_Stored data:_
_ _ _
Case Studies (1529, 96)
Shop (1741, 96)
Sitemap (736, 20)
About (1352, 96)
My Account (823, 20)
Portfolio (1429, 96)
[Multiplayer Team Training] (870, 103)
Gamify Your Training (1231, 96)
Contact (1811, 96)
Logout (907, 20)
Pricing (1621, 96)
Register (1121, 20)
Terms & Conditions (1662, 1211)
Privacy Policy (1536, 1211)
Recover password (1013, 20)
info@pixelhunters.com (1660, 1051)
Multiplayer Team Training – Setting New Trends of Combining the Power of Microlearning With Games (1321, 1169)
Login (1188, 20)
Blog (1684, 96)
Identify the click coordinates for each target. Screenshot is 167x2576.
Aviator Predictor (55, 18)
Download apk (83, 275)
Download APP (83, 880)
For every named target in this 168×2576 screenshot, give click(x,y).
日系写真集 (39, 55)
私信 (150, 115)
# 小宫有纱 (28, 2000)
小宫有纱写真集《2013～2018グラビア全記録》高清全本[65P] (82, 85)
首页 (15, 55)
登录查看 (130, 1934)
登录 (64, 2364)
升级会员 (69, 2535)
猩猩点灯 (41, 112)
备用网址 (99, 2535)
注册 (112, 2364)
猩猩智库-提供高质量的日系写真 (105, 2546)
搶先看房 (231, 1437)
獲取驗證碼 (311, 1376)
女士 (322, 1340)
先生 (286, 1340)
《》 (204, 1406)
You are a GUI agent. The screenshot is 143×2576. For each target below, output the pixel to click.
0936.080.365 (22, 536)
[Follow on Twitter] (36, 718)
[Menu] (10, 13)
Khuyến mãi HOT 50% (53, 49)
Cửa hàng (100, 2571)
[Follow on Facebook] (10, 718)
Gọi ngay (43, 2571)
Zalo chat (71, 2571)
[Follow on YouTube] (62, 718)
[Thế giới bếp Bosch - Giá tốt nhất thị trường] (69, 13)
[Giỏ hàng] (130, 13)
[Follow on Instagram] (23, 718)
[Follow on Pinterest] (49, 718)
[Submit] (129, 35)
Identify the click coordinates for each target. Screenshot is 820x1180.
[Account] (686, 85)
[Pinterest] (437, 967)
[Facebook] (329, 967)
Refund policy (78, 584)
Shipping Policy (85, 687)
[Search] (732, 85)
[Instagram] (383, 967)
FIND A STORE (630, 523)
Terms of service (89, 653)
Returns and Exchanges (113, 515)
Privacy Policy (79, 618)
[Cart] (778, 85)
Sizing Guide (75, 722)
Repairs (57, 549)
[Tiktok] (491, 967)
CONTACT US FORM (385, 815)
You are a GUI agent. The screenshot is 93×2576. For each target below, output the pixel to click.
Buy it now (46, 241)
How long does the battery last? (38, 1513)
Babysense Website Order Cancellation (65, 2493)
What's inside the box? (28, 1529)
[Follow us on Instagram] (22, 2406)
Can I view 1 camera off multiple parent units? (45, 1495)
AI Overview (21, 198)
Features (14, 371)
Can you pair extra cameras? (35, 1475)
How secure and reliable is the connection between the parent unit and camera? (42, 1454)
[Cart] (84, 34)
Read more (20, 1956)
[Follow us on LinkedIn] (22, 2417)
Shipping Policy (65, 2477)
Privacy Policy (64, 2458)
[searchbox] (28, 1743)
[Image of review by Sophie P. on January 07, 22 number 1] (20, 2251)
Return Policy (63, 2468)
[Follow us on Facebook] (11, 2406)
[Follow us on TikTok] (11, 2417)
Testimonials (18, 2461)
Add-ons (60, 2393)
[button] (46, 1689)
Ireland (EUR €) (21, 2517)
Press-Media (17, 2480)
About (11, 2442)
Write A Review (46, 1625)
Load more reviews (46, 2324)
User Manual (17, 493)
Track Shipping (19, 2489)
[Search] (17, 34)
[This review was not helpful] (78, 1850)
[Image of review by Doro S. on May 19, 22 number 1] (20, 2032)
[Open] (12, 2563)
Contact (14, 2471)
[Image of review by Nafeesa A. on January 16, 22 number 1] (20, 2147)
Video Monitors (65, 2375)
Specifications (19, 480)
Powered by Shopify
_ _ _
_WORK TO BE COMPLETED:_ What do the lines above say from the one containing "猩猩智库-提供高质量的日系写真 (105, 2546)" down to the one containing "Khuyến mãi HOT 50% (53, 49)"? Return them exactly, both end lines included, and only them.

_COMPLETED EXERCISE:_
猩猩智库-提供高质量的日系写真 (105, 2546)
搶先看房 (231, 1437)
獲取驗證碼 (311, 1376)
女士 (322, 1340)
先生 (286, 1340)
《》 (204, 1406)
You are a GUI agent. The screenshot is 143×2576. For each target below, output the pixel to click.
0936.080.365 (22, 536)
[Follow on Twitter] (36, 718)
[Menu] (10, 13)
Khuyến mãi HOT 50% (53, 49)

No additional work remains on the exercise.